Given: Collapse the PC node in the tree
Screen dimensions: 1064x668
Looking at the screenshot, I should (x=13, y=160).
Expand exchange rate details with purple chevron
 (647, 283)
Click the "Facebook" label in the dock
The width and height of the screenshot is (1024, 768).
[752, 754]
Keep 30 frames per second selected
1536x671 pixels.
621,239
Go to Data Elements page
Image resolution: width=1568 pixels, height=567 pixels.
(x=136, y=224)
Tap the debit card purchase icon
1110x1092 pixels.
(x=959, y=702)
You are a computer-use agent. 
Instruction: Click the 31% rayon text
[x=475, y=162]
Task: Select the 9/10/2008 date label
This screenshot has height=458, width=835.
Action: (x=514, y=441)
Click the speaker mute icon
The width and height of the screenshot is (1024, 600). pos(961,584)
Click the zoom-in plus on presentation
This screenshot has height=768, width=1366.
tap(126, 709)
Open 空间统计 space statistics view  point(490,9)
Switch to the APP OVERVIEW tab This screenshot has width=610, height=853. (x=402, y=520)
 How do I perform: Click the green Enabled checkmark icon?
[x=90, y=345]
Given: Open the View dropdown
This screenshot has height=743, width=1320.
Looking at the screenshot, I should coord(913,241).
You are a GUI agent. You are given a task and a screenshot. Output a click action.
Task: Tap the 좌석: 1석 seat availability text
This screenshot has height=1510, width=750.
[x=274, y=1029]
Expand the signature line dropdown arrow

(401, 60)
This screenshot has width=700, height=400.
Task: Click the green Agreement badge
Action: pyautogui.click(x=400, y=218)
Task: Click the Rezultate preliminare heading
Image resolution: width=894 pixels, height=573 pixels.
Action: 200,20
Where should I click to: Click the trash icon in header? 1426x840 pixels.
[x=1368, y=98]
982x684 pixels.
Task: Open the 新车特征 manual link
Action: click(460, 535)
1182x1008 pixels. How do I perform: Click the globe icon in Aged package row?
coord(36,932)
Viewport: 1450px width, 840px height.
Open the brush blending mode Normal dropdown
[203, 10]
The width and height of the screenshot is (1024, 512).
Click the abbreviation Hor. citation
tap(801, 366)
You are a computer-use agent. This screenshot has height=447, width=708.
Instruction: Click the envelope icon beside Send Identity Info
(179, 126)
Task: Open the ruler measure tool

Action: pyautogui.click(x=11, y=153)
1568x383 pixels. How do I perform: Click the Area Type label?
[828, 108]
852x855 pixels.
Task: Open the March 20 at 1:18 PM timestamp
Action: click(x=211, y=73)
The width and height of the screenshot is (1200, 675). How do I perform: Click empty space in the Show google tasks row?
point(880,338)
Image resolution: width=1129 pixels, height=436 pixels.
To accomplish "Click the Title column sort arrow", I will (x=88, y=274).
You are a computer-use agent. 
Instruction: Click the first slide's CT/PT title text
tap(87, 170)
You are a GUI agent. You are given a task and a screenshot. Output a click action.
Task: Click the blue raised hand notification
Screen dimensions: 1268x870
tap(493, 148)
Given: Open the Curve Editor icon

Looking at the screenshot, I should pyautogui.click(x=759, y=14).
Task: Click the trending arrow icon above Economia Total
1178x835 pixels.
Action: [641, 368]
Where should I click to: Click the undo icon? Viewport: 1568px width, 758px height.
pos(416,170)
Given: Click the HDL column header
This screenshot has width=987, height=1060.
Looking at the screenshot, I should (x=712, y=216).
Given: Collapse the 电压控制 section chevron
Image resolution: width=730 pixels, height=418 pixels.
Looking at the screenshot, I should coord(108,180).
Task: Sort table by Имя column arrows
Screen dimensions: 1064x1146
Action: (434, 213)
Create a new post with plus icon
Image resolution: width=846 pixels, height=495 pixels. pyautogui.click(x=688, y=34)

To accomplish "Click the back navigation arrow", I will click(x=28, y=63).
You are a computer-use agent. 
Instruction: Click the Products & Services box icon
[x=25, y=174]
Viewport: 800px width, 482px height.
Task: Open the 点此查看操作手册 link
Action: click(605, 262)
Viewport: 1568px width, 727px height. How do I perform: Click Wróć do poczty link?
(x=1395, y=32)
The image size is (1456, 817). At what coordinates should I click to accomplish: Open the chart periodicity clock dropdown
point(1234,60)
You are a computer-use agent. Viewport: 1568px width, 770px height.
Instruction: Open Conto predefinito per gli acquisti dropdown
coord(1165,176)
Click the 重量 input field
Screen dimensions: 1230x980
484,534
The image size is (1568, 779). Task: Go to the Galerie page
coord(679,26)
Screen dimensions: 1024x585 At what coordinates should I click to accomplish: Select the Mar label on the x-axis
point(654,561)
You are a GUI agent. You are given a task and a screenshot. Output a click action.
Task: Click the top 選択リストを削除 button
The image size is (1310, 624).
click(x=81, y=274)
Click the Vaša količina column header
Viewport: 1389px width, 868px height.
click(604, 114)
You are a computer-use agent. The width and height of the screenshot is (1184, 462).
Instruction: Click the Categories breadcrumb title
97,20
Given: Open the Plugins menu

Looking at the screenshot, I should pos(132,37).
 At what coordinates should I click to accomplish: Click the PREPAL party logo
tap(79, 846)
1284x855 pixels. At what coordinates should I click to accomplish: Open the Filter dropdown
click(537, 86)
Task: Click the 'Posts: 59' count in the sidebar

### PROBLEM STATEMENT
Each line in the data is to be written out precisely.

### ANSWER SPACE
Given: Collapse the PC node in the tree
Screen dimensions: 1064x668
Looking at the screenshot, I should (x=13, y=160).
Expand exchange rate details with purple chevron
 (647, 283)
Click the "Facebook" label in the dock
The width and height of the screenshot is (1024, 768).
[752, 754]
Keep 30 frames per second selected
1536x671 pixels.
621,239
Go to Data Elements page
Image resolution: width=1568 pixels, height=567 pixels.
(x=136, y=224)
Tap the debit card purchase icon
1110x1092 pixels.
(x=959, y=702)
You are a computer-use agent. 
Instruction: Click the 31% rayon text
[x=475, y=162]
Task: Select the 9/10/2008 date label
This screenshot has height=458, width=835.
Action: (x=514, y=441)
Click the speaker mute icon
The width and height of the screenshot is (1024, 600). pos(961,584)
Click the zoom-in plus on presentation
This screenshot has height=768, width=1366.
tap(126, 709)
Open 空间统计 space statistics view  point(490,9)
Switch to the APP OVERVIEW tab This screenshot has width=610, height=853. (x=402, y=520)
 How do I perform: Click the green Enabled checkmark icon?
[x=90, y=345]
Given: Open the View dropdown
This screenshot has height=743, width=1320.
Looking at the screenshot, I should coord(913,241).
You are a GUI agent. You are given a task and a screenshot. Output a click action.
Task: Tap the 좌석: 1석 seat availability text
This screenshot has height=1510, width=750.
[x=274, y=1029]
Expand the signature line dropdown arrow

(401, 60)
This screenshot has width=700, height=400.
Task: Click the green Agreement badge
Action: pyautogui.click(x=400, y=218)
Task: Click the Rezultate preliminare heading
Image resolution: width=894 pixels, height=573 pixels.
Action: 200,20
Where should I click to: Click the trash icon in header? 1426x840 pixels.
[x=1368, y=98]
982x684 pixels.
Task: Open the 新车特征 manual link
Action: click(460, 535)
1182x1008 pixels. How do I perform: Click the globe icon in Aged package row?
coord(36,932)
Viewport: 1450px width, 840px height.
Open the brush blending mode Normal dropdown
[203, 10]
The width and height of the screenshot is (1024, 512).
Click the abbreviation Hor. citation
tap(801, 366)
You are a computer-use agent. This screenshot has height=447, width=708.
Instruction: Click the envelope icon beside Send Identity Info
(179, 126)
Task: Open the ruler measure tool

Action: pyautogui.click(x=11, y=153)
1568x383 pixels. How do I perform: Click the Area Type label?
[828, 108]
852x855 pixels.
Task: Open the March 20 at 1:18 PM timestamp
Action: click(x=211, y=73)
The width and height of the screenshot is (1200, 675). How do I perform: Click empty space in the Show google tasks row?
point(880,338)
Image resolution: width=1129 pixels, height=436 pixels.
To accomplish "Click the Title column sort arrow", I will (x=88, y=274).
You are a computer-use agent. 
Instruction: Click the first slide's CT/PT title text
tap(87, 170)
You are a GUI agent. You are given a task and a screenshot. Output a click action.
Task: Click the blue raised hand notification
Screen dimensions: 1268x870
tap(493, 148)
Given: Open the Curve Editor icon

Looking at the screenshot, I should pyautogui.click(x=759, y=14).
Task: Click the trending arrow icon above Economia Total
1178x835 pixels.
Action: [641, 368]
Where should I click to: Click the undo icon? Viewport: 1568px width, 758px height.
pos(416,170)
Given: Click the HDL column header
This screenshot has width=987, height=1060.
Looking at the screenshot, I should (x=712, y=216).
Given: Collapse the 电压控制 section chevron
Image resolution: width=730 pixels, height=418 pixels.
Looking at the screenshot, I should coord(108,180).
Task: Sort table by Имя column arrows
Screen dimensions: 1064x1146
Action: (434, 213)
Create a new post with plus icon
Image resolution: width=846 pixels, height=495 pixels. pyautogui.click(x=688, y=34)

To accomplish "Click the back navigation arrow", I will click(x=28, y=63).
You are a computer-use agent. 
Instruction: Click the Products & Services box icon
[x=25, y=174]
Viewport: 800px width, 482px height.
Task: Open the 点此查看操作手册 link
Action: click(605, 262)
Viewport: 1568px width, 727px height. How do I perform: Click Wróć do poczty link?
(x=1395, y=32)
The image size is (1456, 817). At what coordinates should I click to accomplish: Open the chart periodicity clock dropdown
point(1234,60)
You are a computer-use agent. Viewport: 1568px width, 770px height.
Instruction: Open Conto predefinito per gli acquisti dropdown
coord(1165,176)
Click the 重量 input field
Screen dimensions: 1230x980
484,534
The image size is (1568, 779). Task: Go to the Galerie page
coord(679,26)
Screen dimensions: 1024x585 At what coordinates should I click to accomplish: Select the Mar label on the x-axis
point(654,561)
You are a GUI agent. You are given a task and a screenshot. Output a click action.
Task: Click the top 選択リストを削除 button
The image size is (1310, 624).
click(x=81, y=274)
Click the Vaša količina column header
Viewport: 1389px width, 868px height.
click(604, 114)
You are a computer-use agent. The width and height of the screenshot is (1184, 462).
Instruction: Click the Categories breadcrumb title
97,20
Given: Open the Plugins menu

Looking at the screenshot, I should pos(132,37).
 At what coordinates should I click to accomplish: Click the PREPAL party logo
tap(79, 846)
1284x855 pixels. At what coordinates should I click to accomplish: Open the Filter dropdown
click(537, 86)
Task: Click the 'Posts: 59' count in the sidebar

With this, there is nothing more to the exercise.